The founder of Pebble is back with a hacky new tinker toy called the ‘Beepberry,’ which should entice any tinkerers fond of the classic BlackBerry keyboard.

The Beepberry is effectively a BlackBerry Classic keyboard attached to a custom board design to fit a Raspberry Pi Zero W (or another single-board computer chip of your preference). It pairs that with a 400 x 240 pixel ‘Memory LCD’ display from Sharp.

Although the Beepberry is primarily intended for use with Pebble founder Eric Migicovsky’s latest venture, Beeper, it can effectively do anything you want since it relies on a Raspberry Pi (assuming you’re willing to put in the legwork).

Beeper, for those unfamiliar, is a messaging platform that aims to make several messaging services available in one space, including WhatsApp, Telegram and even iMessage, with some workarounds.

If you want something for more than just messaging, the Beepberry website offers up some ideas for how else you could make use of the device.

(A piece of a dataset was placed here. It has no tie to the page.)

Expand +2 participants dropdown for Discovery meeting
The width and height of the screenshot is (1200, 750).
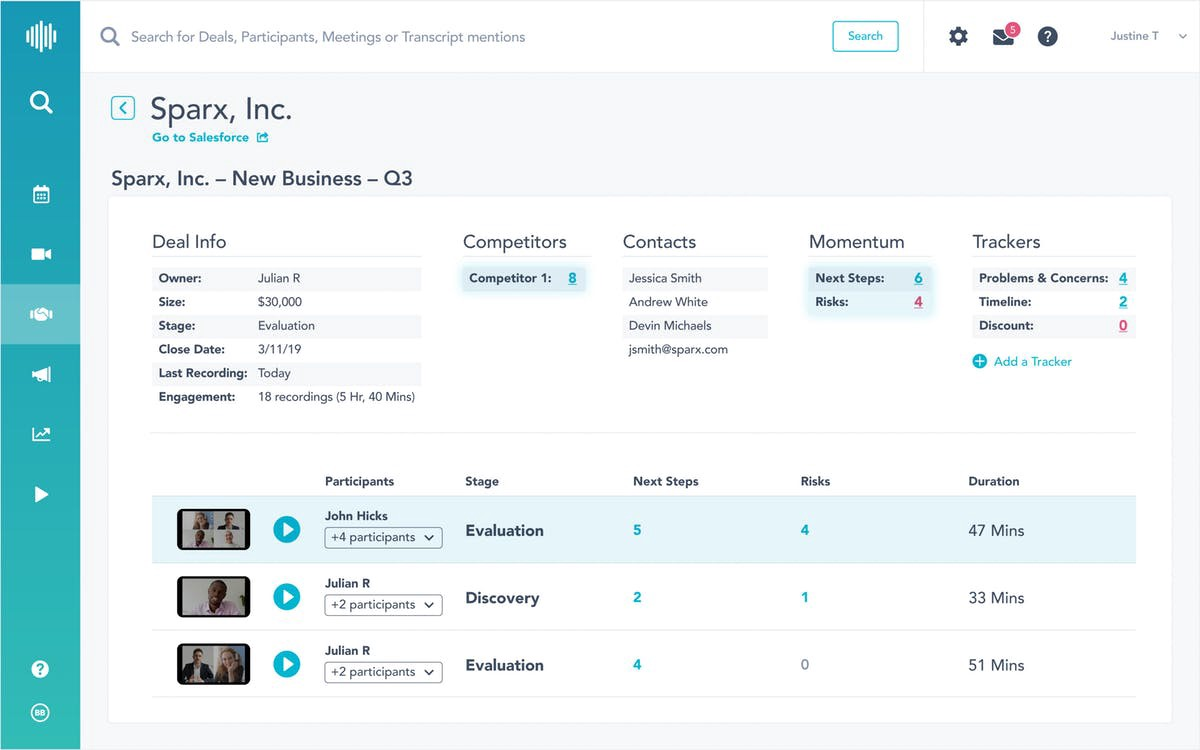(383, 605)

There’s a weather checker, or you could even play Ascii Star Wars.

The Beepberry also comes with a 2,000mAh battery that you need to figure out how to attach — some of the videos on the Beepberry site show it being held in place with elastic bands. It also has a USB-C port, RGB LED, a side button, a power switch and General Purpose Input / Output (GPIO) breakouts. It can connect to Wi-Fi via the Raspberry Pi, but there’s no cellular unless you’re willing to devise your own way to connect it.

The Beepberry comes in two flavours: Pi, or no Pi. For $79 USD (about $106.71 CAD) you can get the Beepberry without a Raspberry Pi, or you can pay $99 USD ($133.73 CAD) for a Beepberry with a Raspberry Pi. However, there are only 50 available initially and the Beepberry website doesn’t indicate how many remain available for purchase.

Customers can also download software and firmware for the device online, find 3D-printable enclosures and more.